Analyzing Aristotle's Account of Deliberated Desire: Prohairesis
Aristotle gives his first account of deliberated desire in Book III of his Nicomachean Ethics. Deliberated desire comes from prohairesis or deliberated choice. Aristotle’s account of deliberation (bouleusis) is a theory of the transmission of desire. Only after one partakes in the process of deliberation can prohairesis be achieved.
The reason the deliberation begins when an agent has a desire or wish for an object. “The wish motivates the agent to engage in a process of deliberation whereby he considers how to obtain his desired goal” (Lear 144).
In consideration of how to obtain his goal, the agent then proceeds to reason backwards from the desired goal through a series of steps which he thinks will best lead to the obtaining of the goal. Once the agent has reasoned backwards to a point of action which he has the power to perform, prohairesis has been achieved.
Aristotle states that desire is transmitted in each step of the reasoning process through deliberation. “Deliberation is not merely an intellectual process by which an agent realizes how to act; it is a transmitter of desire” (145). Aristotle uses the term deliberation to describe a special sort of reasoning in which desire is transmitted from the premises to the conclusion.
It is important to note that once the agent has deliberated a certain course of action and has decided that this course leads to the best action for the agent, it is not always the case that the agent will take this course. This often occurs either because a weakness of will or because the agent has used the deliberation to reach an end rather than a means to an end.
To further elaborate, Lear uses the example of Paul who is attempting to achieve the good life. He knows that if he becomes a lawyer, then he will live the good life. However, Paul has no desire to practice law. So, even though Paul knows he can live the good life if he is a lawyer, he may not achieve this end by these means, as these means have no direct relation to the end for Paul.

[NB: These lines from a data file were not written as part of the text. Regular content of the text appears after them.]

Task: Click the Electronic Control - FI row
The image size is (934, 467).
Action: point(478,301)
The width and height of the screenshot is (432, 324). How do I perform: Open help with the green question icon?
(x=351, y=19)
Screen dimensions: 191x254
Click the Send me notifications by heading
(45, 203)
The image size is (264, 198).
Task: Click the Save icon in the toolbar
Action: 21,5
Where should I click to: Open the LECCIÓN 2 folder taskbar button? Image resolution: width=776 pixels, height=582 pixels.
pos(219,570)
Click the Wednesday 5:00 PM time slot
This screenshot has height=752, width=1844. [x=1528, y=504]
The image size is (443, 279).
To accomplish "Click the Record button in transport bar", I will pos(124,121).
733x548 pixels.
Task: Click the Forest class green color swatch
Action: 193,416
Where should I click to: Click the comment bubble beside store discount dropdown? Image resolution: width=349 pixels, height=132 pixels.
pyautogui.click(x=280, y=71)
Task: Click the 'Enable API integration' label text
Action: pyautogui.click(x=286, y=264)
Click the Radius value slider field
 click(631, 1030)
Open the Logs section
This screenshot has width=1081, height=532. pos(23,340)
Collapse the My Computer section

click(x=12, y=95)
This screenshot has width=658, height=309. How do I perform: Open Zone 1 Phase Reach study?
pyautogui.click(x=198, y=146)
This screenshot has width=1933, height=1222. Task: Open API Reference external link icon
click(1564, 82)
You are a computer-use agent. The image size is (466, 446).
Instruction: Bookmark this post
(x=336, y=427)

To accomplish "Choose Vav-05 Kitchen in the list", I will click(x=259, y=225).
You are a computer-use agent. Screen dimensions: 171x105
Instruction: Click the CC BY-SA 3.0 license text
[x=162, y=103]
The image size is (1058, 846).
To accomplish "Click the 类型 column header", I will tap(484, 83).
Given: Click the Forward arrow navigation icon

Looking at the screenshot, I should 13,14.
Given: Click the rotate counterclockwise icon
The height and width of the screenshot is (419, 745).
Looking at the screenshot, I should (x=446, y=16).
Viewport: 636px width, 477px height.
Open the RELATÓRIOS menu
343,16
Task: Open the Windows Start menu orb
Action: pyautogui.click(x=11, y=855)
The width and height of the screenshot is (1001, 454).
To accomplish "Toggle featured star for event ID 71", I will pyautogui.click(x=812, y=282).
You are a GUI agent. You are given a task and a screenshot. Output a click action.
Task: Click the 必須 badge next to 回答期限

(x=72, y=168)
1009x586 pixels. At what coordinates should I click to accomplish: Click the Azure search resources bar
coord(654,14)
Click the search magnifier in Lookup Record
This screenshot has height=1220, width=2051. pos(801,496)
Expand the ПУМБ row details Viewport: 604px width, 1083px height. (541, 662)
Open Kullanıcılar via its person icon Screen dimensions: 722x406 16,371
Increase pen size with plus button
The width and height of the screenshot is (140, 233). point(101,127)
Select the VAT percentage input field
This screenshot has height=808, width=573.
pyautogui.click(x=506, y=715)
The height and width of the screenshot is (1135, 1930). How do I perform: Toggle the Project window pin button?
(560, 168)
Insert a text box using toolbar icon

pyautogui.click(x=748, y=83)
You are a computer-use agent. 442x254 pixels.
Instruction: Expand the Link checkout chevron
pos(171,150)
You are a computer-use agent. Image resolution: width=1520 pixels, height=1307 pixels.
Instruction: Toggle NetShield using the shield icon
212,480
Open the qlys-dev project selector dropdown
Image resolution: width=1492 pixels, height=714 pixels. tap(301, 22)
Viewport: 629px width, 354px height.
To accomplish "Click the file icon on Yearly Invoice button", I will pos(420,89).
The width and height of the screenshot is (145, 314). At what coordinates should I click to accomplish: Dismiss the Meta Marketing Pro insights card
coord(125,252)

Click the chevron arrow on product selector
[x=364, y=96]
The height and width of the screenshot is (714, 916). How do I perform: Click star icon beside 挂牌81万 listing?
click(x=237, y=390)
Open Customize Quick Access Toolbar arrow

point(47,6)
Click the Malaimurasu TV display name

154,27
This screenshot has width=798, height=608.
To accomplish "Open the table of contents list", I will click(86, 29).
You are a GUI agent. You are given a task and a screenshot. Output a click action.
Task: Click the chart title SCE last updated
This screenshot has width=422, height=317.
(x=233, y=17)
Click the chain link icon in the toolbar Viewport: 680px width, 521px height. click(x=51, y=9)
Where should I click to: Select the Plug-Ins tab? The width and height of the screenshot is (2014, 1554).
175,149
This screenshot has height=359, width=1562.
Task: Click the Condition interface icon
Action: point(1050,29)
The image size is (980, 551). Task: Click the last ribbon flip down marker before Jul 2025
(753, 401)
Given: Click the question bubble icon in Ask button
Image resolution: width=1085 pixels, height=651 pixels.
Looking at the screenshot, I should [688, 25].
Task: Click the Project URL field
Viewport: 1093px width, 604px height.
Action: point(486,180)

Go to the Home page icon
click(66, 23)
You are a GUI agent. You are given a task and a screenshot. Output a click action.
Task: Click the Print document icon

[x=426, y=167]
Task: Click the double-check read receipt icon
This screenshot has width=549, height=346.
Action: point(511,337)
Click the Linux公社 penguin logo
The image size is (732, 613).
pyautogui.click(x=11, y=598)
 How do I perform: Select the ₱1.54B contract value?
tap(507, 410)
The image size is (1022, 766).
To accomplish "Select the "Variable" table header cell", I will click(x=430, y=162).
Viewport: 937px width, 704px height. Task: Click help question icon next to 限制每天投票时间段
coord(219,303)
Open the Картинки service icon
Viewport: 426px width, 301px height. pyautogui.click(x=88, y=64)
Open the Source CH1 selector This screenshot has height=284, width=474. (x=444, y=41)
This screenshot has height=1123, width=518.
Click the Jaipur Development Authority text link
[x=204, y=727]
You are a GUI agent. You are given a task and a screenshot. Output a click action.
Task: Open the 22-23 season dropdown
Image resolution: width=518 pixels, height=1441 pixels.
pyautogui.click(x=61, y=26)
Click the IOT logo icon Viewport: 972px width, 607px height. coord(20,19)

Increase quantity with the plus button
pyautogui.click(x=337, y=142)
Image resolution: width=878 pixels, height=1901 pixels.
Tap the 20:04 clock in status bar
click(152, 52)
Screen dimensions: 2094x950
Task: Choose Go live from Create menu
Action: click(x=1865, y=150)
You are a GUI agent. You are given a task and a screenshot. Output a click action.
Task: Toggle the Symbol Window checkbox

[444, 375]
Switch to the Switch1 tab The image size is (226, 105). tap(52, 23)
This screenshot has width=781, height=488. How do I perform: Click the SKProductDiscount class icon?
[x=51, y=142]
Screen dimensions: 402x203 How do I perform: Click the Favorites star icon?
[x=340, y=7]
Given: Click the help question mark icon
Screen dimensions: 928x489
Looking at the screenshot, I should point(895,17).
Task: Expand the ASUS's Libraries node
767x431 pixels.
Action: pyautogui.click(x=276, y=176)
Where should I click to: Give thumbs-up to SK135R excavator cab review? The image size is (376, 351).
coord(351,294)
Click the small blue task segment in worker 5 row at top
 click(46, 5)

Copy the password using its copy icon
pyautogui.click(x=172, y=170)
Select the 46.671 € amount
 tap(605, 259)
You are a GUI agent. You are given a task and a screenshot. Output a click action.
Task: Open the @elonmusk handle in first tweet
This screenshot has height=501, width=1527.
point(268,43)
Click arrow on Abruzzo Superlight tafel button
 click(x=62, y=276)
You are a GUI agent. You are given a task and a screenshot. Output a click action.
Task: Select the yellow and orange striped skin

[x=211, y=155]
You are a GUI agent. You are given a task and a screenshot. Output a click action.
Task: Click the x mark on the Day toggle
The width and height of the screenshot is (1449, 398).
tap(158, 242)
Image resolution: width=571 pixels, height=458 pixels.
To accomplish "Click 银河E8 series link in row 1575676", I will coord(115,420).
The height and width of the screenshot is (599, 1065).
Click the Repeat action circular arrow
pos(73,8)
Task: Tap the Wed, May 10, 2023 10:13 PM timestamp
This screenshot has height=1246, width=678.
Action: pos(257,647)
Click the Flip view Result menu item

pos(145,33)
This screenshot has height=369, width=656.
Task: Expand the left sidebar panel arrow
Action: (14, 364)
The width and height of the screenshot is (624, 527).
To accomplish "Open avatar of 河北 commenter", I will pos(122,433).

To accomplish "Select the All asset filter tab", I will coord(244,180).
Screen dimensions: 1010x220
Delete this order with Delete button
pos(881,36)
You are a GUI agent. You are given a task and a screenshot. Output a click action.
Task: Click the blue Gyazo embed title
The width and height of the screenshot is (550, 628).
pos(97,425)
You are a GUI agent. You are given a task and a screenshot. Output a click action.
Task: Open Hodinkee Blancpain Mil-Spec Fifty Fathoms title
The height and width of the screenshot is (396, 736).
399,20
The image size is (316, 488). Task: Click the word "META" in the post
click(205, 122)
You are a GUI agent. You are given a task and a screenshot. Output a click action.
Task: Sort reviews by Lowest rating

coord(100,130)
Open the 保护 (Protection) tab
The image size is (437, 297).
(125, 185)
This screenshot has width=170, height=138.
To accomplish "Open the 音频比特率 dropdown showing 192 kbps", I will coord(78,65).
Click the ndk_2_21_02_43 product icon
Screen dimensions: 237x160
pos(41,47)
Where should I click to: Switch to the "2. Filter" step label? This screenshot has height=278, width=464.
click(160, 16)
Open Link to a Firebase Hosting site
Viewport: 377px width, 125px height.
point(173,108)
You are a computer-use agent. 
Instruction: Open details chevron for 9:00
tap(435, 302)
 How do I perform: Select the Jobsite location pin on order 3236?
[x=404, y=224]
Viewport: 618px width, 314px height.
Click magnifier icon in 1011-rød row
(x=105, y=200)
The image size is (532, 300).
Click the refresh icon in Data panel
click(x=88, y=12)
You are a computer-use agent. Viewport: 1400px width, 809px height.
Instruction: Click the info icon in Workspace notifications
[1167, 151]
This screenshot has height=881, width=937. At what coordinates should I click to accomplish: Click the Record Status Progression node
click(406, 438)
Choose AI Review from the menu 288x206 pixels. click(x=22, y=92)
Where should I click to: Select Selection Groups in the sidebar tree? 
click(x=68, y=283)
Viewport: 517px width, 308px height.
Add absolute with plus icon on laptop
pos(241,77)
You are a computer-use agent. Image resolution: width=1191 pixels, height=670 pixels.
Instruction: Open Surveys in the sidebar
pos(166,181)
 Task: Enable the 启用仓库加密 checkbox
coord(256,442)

So, we find that a deliberated choice comes from a desire and that choice results in a deliberated desire. The deliberation is a process of reasoning backwards from the end goal, with that desire being transmitted through each deliberated step, to an initial action that the agent has the power to perform. We also find that the agent may not perform such an action if he has a weakness of will or if there is no particular relation between his means and his end. In any case, Aristotle states that deliberated desire is a form of intellectual reasoning with the self. If this reasoning is done well, then the agent will achieve that which he has desired all along.